REQUIREMENT:
Every line of the entries that holds the word "beside" is to be copied.

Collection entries
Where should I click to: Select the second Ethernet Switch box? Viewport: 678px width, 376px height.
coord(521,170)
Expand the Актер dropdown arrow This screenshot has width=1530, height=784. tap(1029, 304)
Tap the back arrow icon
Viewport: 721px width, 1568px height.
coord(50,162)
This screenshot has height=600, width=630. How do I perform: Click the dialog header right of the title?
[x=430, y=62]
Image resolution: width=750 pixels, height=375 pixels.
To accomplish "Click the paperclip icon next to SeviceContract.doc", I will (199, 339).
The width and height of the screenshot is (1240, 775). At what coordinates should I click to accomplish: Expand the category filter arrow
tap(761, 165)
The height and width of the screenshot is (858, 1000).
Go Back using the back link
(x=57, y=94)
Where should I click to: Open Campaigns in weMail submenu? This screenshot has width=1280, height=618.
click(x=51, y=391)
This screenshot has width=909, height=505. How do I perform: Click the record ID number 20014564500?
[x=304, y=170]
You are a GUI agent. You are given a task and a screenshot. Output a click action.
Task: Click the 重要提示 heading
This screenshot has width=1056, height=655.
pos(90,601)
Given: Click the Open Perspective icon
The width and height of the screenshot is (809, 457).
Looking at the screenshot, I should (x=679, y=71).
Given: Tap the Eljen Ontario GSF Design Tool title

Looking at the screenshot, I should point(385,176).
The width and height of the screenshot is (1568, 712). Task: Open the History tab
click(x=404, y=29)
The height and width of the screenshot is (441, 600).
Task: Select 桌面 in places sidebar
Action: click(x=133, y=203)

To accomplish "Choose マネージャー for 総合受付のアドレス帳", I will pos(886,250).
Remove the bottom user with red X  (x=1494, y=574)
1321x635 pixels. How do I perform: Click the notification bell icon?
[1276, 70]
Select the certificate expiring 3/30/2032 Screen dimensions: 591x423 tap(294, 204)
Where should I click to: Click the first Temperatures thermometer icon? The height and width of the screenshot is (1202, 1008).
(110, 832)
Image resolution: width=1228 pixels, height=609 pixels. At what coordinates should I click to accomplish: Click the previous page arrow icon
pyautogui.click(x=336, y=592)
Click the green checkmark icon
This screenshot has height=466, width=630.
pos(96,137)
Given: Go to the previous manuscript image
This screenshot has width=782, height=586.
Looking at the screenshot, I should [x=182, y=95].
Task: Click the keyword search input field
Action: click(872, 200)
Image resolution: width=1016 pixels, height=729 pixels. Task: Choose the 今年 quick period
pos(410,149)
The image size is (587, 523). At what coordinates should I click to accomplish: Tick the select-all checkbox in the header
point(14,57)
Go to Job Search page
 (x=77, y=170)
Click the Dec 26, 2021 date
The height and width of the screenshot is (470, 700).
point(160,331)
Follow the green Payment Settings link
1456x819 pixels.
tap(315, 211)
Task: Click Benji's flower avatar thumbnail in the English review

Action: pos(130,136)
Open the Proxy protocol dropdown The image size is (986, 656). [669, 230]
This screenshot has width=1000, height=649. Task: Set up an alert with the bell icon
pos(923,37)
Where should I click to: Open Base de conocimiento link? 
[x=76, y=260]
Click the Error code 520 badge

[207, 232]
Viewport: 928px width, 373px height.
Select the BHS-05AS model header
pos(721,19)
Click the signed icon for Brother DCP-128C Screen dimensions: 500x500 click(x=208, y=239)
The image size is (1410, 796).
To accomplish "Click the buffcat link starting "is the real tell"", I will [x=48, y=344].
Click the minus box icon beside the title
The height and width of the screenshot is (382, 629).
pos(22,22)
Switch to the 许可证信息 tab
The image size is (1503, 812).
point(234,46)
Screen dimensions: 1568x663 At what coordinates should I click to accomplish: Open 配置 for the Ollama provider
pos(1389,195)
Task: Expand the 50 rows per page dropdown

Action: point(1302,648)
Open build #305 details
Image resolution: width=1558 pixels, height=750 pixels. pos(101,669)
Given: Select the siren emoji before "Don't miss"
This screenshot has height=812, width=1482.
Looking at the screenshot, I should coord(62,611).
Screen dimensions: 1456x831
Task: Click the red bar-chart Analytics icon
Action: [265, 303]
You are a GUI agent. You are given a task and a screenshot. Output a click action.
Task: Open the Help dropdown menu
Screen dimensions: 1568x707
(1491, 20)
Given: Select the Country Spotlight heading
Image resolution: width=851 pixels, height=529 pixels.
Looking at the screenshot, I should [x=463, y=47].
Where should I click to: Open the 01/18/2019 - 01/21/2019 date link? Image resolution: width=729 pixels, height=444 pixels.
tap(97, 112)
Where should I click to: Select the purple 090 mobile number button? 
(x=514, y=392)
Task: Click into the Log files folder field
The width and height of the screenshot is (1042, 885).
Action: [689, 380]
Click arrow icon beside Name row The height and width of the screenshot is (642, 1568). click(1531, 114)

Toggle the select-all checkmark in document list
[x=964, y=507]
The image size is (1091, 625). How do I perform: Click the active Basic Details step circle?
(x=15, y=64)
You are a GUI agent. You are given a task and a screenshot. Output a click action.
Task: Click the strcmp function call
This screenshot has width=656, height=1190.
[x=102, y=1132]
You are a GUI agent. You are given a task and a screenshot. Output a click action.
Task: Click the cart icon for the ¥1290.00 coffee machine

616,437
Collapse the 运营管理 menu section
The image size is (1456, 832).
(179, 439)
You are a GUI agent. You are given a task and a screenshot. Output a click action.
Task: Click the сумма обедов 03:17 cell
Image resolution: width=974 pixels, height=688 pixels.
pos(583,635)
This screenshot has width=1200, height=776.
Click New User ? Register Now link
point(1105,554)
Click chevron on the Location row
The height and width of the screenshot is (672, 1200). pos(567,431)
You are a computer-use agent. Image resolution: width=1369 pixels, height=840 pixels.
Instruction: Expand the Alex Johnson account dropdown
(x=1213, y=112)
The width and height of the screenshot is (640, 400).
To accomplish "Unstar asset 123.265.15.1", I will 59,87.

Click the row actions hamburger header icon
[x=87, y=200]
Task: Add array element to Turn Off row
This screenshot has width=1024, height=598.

RESULT FOR THIS TASK:
Click the minus box icon beside the title
Click arrow icon beside Name row The height and width of the screenshot is (642, 1568). click(1531, 114)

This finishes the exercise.